Joy is always here, or potentially here.

In the face of everything, we are asked to be present in the deepest way, in a way that does not ignore or minimize current threats. We can rejoice in what still is … while taking bolder steps toward rapid drawdown of CO2 and mutual aid.

Elected officials must be more courageous. We still frack and drill for oil in this state, while our leaders accept donations from the unions and energy companies behind this. And the state retirement system (CalPERS) still refuses to divest from fossil fuels. Our news media must face our current reality and its profit-driven causes. Corporate executives must examine their roles and damage done by their own industries.

We can no longer ignore the compounding effects of attacks on democracy, a failing economic system, the gobbling-up of life itself, it seems, by multinational hedge funds and the inherent greed of our system … the emergence of U.S. shantytowns.
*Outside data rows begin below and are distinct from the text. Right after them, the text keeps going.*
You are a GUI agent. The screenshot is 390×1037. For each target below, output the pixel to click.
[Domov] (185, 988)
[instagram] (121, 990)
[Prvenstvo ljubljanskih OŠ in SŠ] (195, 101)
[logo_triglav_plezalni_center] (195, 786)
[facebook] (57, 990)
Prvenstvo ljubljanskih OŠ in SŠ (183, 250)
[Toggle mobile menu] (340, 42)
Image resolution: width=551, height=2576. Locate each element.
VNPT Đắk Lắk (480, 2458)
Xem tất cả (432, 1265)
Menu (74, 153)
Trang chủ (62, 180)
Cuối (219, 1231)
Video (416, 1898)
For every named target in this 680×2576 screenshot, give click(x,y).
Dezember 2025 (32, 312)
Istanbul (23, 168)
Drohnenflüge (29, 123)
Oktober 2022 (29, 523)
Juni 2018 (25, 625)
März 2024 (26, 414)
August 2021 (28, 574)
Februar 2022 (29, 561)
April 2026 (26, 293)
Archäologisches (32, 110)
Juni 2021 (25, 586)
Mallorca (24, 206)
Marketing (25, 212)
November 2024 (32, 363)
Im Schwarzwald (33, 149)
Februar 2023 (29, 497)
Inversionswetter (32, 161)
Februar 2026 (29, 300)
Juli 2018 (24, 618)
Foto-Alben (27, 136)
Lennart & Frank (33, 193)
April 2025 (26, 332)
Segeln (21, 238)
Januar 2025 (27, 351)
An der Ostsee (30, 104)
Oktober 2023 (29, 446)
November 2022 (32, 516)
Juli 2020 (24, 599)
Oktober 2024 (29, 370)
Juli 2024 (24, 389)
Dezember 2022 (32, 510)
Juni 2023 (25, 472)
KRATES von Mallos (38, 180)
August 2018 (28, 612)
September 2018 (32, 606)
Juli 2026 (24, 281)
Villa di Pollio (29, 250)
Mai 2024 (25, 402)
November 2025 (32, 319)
“Business-as-usual” cannot sustain us. It is time for radical change.

Ami Chen Mills is an environmental activist.
Ami Chen Mills is an environmental activist.
(Via Ami Chen Mills)

If our young people see adults in their worlds acting on behalf of their futures, accepting the damage we have done, and our negligence in attending to problems that affect them profoundly, they might see at least a path of sanity toward some kind of stable future.

Life is still good for many of us. This means we can still help one another. We can still love one another. Maybe we can learn to do this better.

Let us all be increasingly bold, more present to our feelings and more deeply grateful, vibrantly grateful for all that still is.

Let’s also ask: How can we share and spread the wealth in this nation? How can we engage young people in meaningful action, in building a better future that might be even outside of failing systems?

Earth Herself asks for our unrelenting honesty. Maybe this is why she rains upon us without ceasing, and sets herself on fire. Until we wake up … until we wake up.

Ami Chen Mills is an activist and executive director at Sustainable Systems Research Foundation. She is a mother of teens, a poet, author and wellness teacher and is at work on a book about spirituality and activism.